Clamping movement driving unit includes the first gripper driving portion part and the second gripper driving portion part, the two clamping drivings Component is setting up and down, and the first gripper driving portion part and the second gripper driving portion part include clamping driving power source, this two A power source drives the movement of upper clamp mechanism 1 and lower clamping mechanism 5 respectively；

Clamping device includes clamping rod piece 17, and clamping rod piece connects with the first feed screw nut 27 for being sheathed on the first lead screw 23 It connecing, clamps and second lead screw 12 is arranged by clamping baffle 11 on the inside of rod piece 17, the second lead screw 12 is connect with clamping driving power source, Clamping driving power source is clamping motor 15, and clamping rod piece 17 is placed on the first lead screw 23, and clamps 17 end of rod piece and pass through outreach Sliding block 28 is mounted on the outreach guide rail 22 of outreach rod piece 24, and the second lead screw 12 is equipped with clamping plate 13, and 13 end of clamping plate is slided by clamping Block 19 is mounted on the clamp rail 14 for being set to clamping rod piece, and clamping plate 13 and the second feed screw nut 18 for being sheathed on the second lead screw 12 The composition retaining paw of clamping baffle 11 of connection, clamping plate and clamping 17 side of rod piece is to clamp 200 angle steel of shaft tower, clamping plate 13 length is less than or equal to the length of clamping baffle 11, and is respectively provided with rubber pad on the inside of clamping plate 13 and clamping baffle 11；Outreach bar Part 24 and the clamping rod piece 17 of hold assembly are mutually perpendicular to.

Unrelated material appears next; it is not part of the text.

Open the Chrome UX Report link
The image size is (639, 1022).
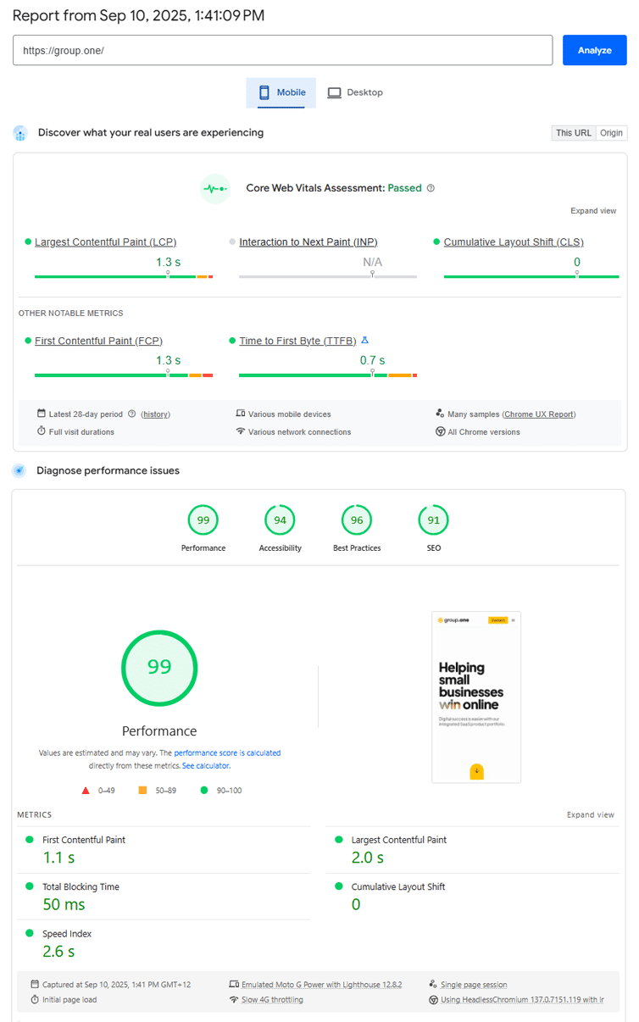[x=539, y=414]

Elevating control module includes lifting driving power source, and lifting driving power source is electric pushrod；Robot fuselage packet Mounting plate setting up and down is included, the outreach mechanism is respectively set in each mounting plate two sides, and mounting plate 9 is set to pedestal bottom plate 10, the both ends of lifting driving power source are connect with top base bottom plate and lower base bottom plate 101 respectively, and in upper and lower two bases Linear guide 42 is set between seat bottom plate, and linear guide 43 is installed on top mechanical arm 00 and lower mechanical arm by track base 43 000 pedestal bottom plate 10, electric pushrod 41 push top mechanical arm 00 to move up and down, top manipulator motion to setting position Afterwards, and shaft tower angle steel is clamped, unclamps lower mechanical arm, electric pushrod withdraws and lower mechanical arm 000 is driven to act upwards.

In addition, the high low setting of clamping device of same mounting plate two sides, avoids interfering in clamping process.

Drive control module further includes the motivation of adjustment source set between the outreach mechanism and the pedestal bottom plate, so that Outreach mechanism is able to achieve swing relative to mounting plate, realizes that clamping device clamps the centering of shaft tower, in the two sides of pedestal bottom plate Plate is stretched out in setting, and motivation of adjustment source is adjustment electric pushrod 29, adjusts the launch direction of electric pushrod 29 perpendicular to pedestal bottom plate 10。

Control system further includes being installed on the ejection control module of robot fuselage, and ejection control module includes ejection driving Power source is contacted with the stretching respectively for controlling top ejecting mechanism 3 and lower part ejecting mechanism with shaft tower；Ejecting mechanism include across The ejection lead screw 34 of mounting plate 9, as shown in figure 4, the top for contacting with shaft tower is arranged in ejection 34 one end of lead screw, the other end is set Setting the ejection driving power source is push-out motor 33, is come directly towards as double balls or pulley, or top to pass through 35, bearing The rubber slab 36 of support, bearing 35 are set to the end of lead screw 34 by bearing (setting) plate 37, and push-out motor 33 is fixed on mounting plate, lead to It crosses ejection feed screw nut and pedestal bottom plate 10 is set to by L-type plate 102；Push-out motor 33 drives ejection lead screw 34 to rotate, and ejects silk Thick stick 34 is set between 9 two sides outreach rod piece of mounting plate.Mounting plate 9 is installed on the pedestal bottom plate 10 by sliding rail 31, and by Ejection feed screw nut is fixed with pedestal bottom plate, and ejection lead screw drives mounting plate mobile relative to sliding rail 31 in this way, and then drives top The forward or backward of head, mounting plate bottom are connect with sliding block 38, and sliding block 38 and sliding rail 31 cooperate.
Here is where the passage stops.